== WHAT IS NEEDED ==
Read the listing below and copy out every line that holds "This".

== SUPPLIED DATA ==

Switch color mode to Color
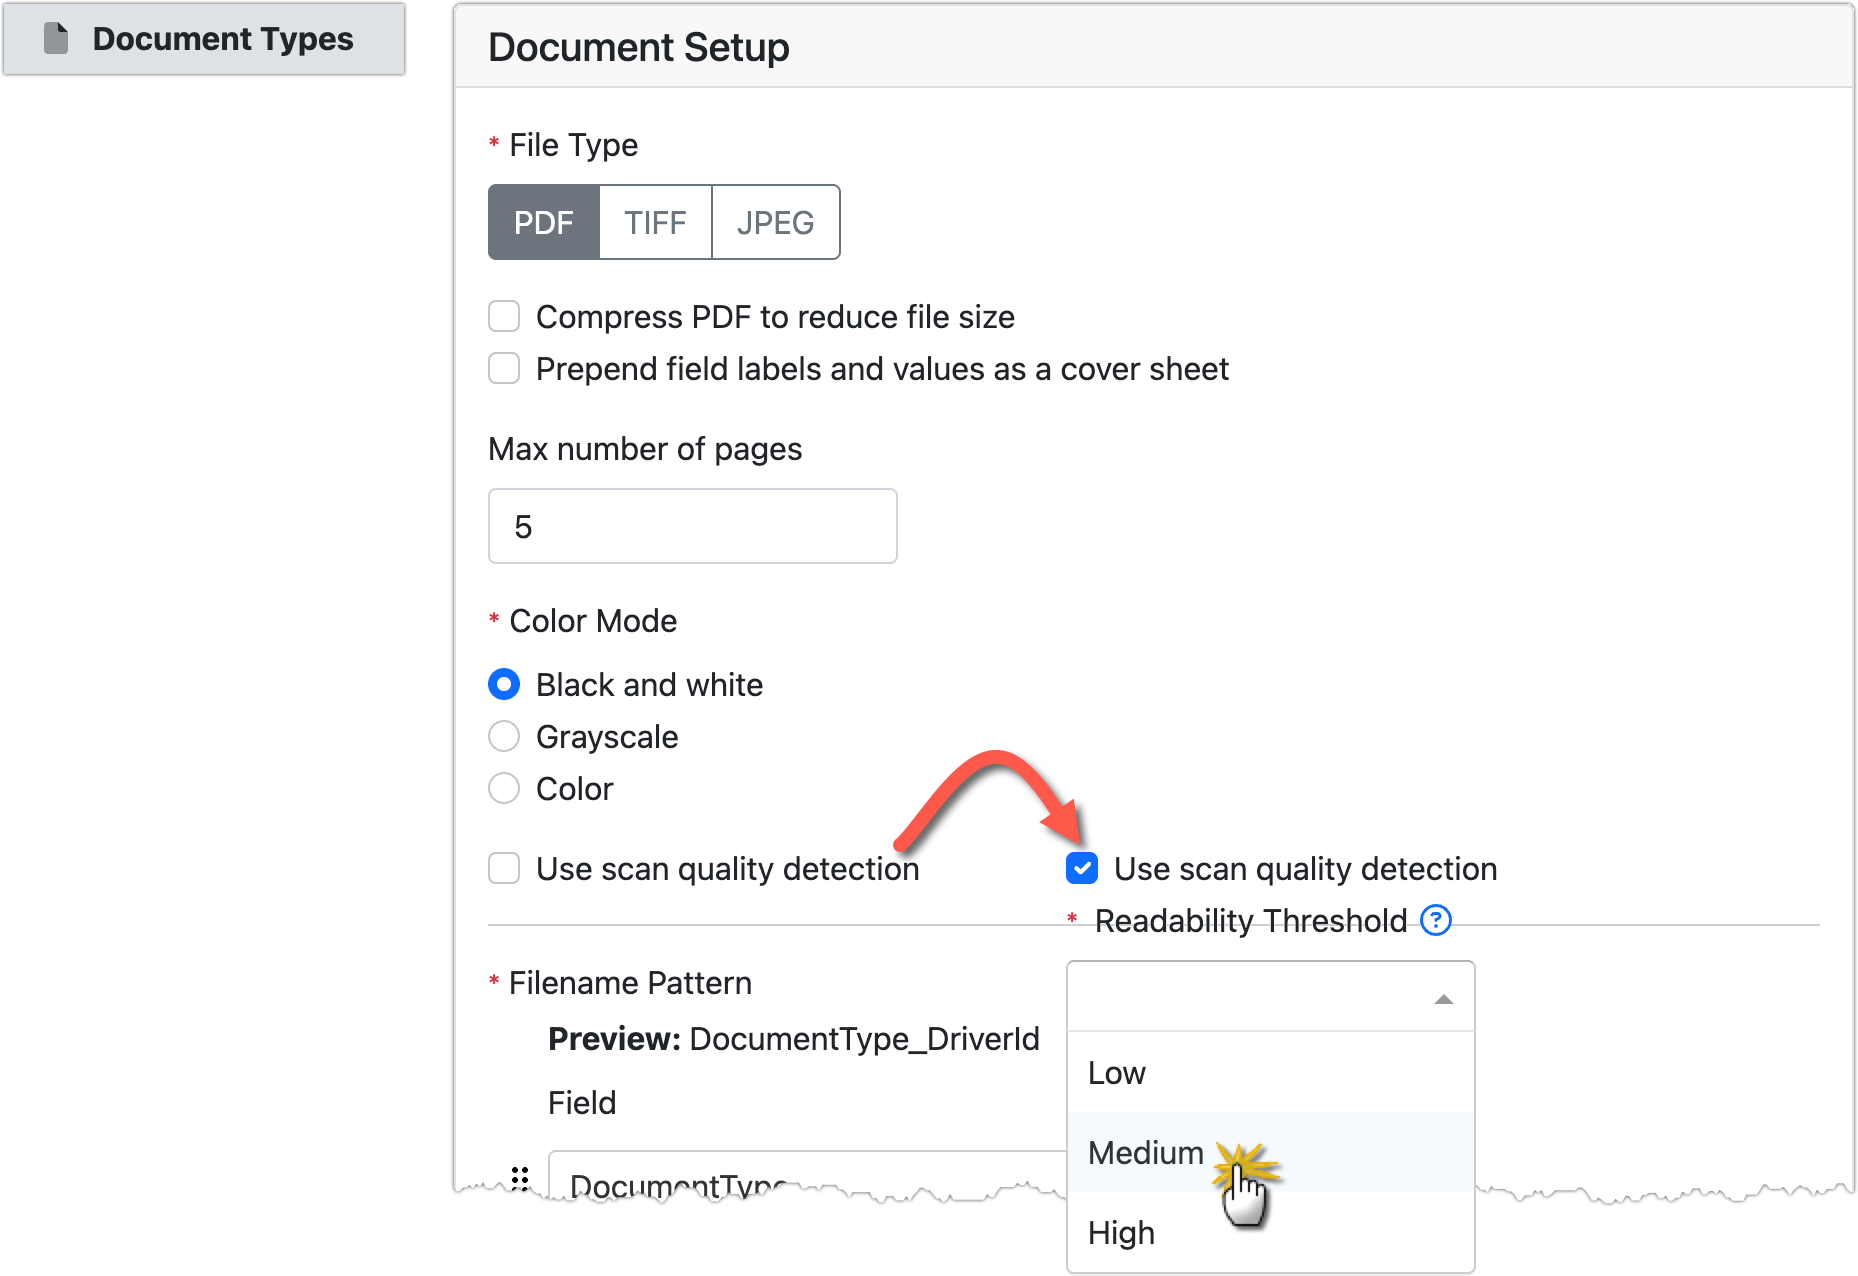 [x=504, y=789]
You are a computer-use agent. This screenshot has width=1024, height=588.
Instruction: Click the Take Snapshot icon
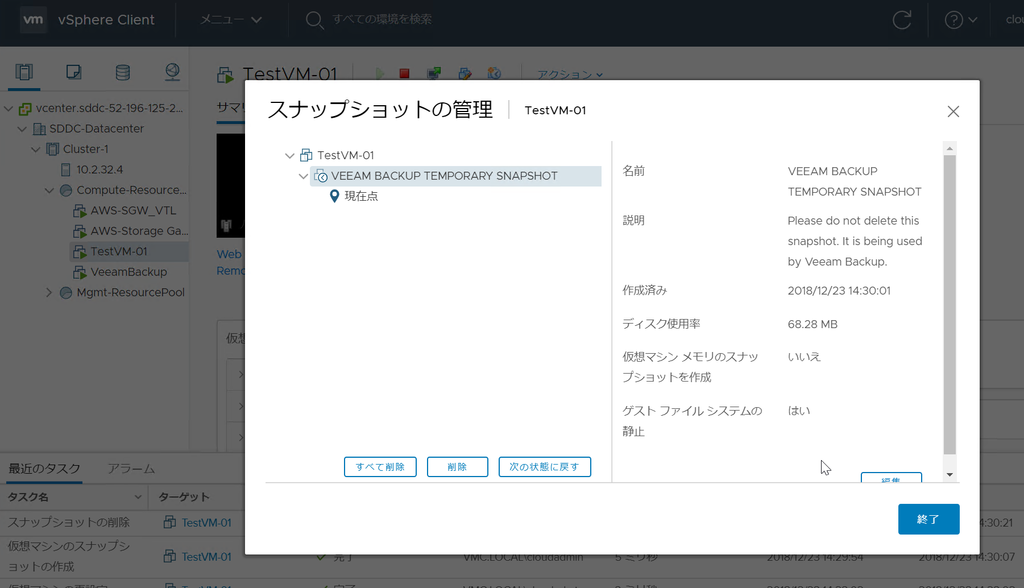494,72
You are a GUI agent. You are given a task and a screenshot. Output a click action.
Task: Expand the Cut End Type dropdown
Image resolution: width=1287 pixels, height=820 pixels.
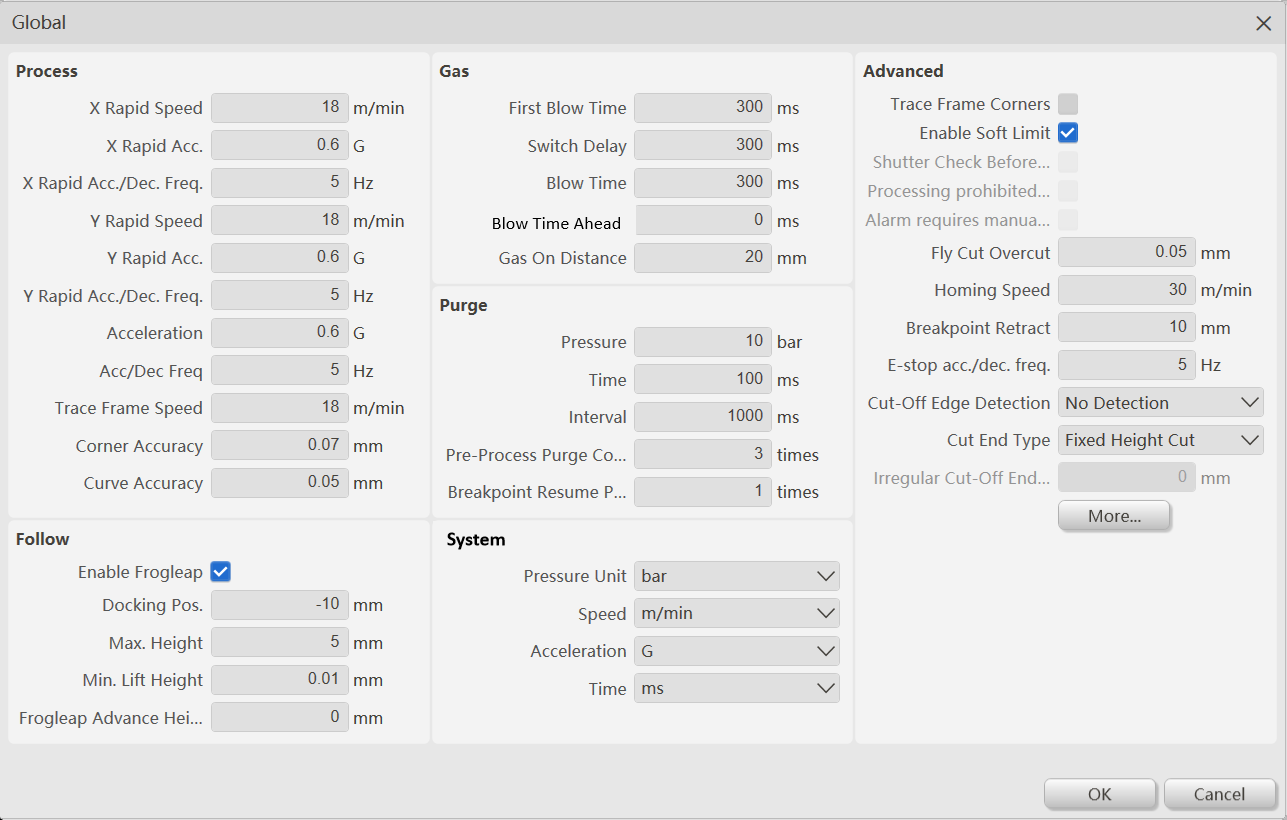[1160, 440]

===
== SUPPLIED DATA ==

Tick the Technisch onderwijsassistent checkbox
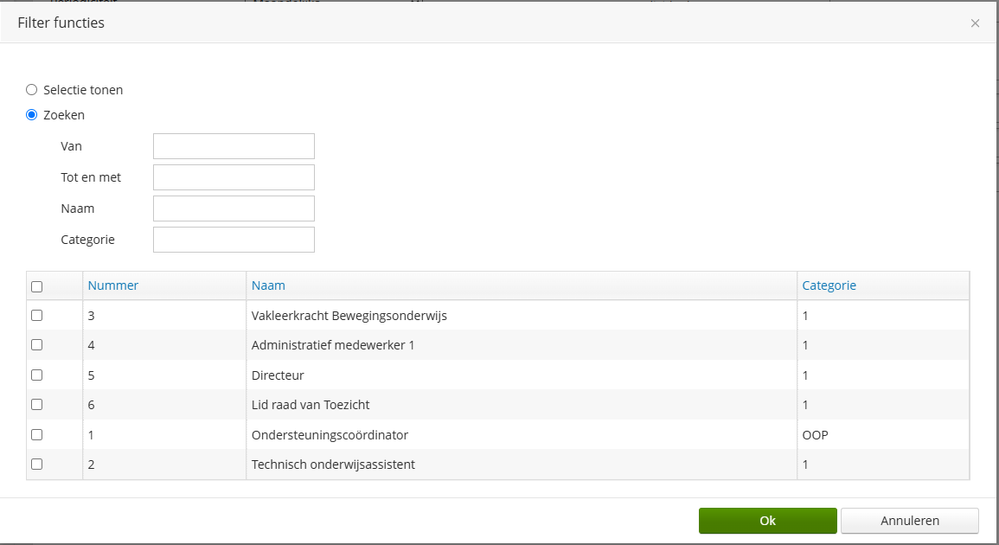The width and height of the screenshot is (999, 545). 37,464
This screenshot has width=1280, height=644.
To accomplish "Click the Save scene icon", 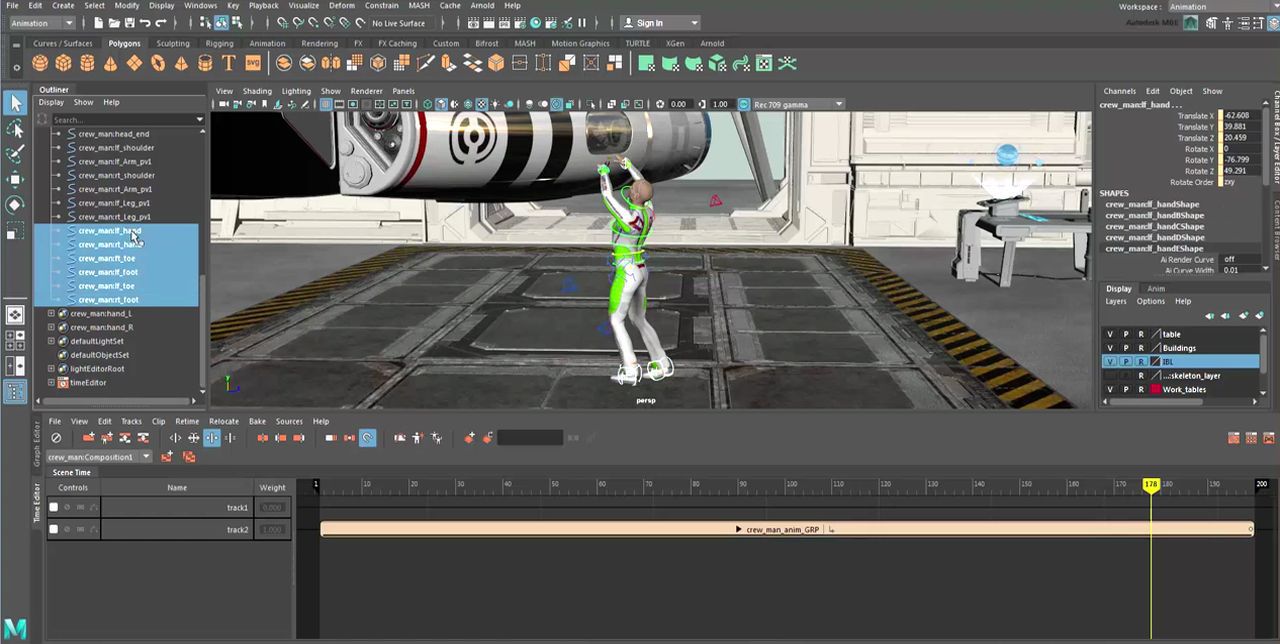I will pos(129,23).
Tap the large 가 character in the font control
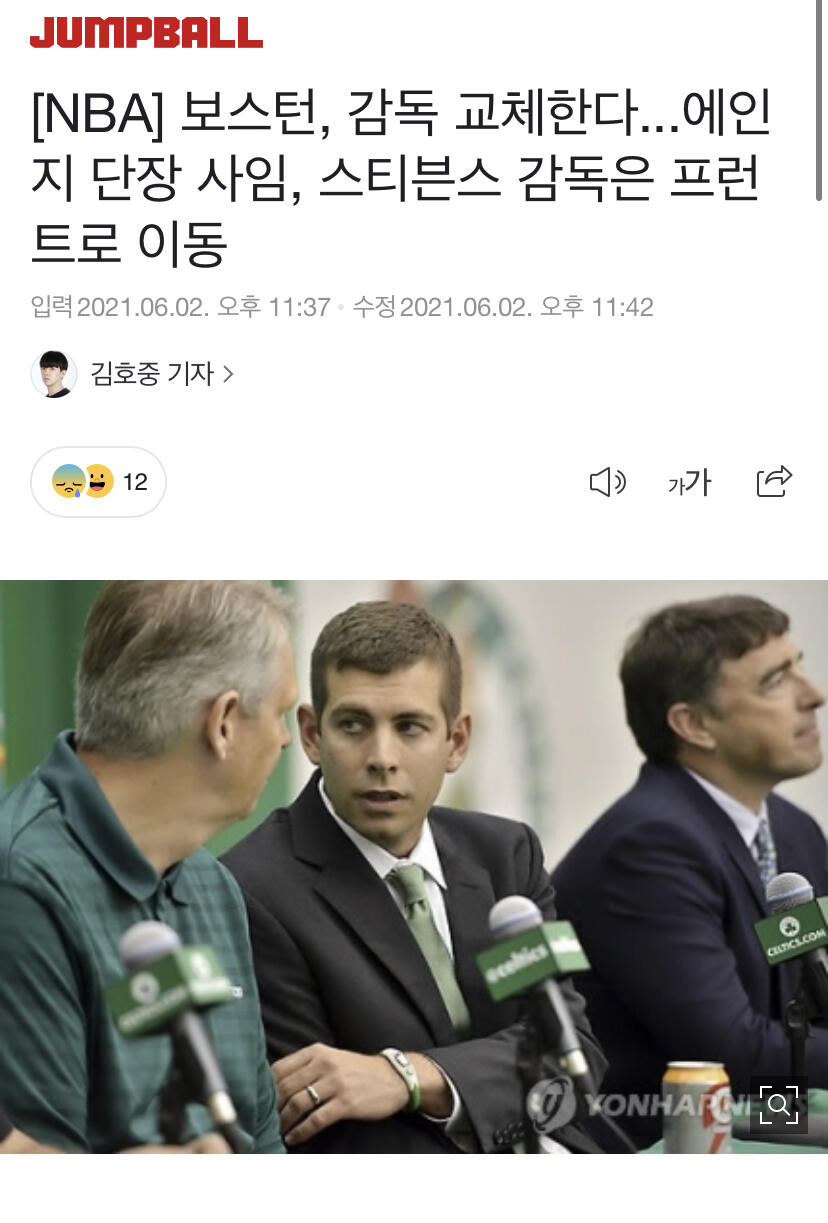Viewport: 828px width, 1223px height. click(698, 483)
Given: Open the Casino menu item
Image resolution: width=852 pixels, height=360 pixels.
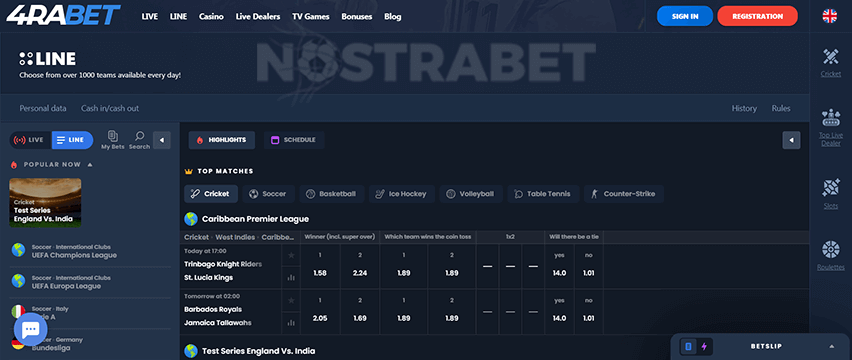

===

== TASK SOLUTION ==
You are a computer-use agent. This screenshot has width=1024, height=588.
This screenshot has width=1280, height=644.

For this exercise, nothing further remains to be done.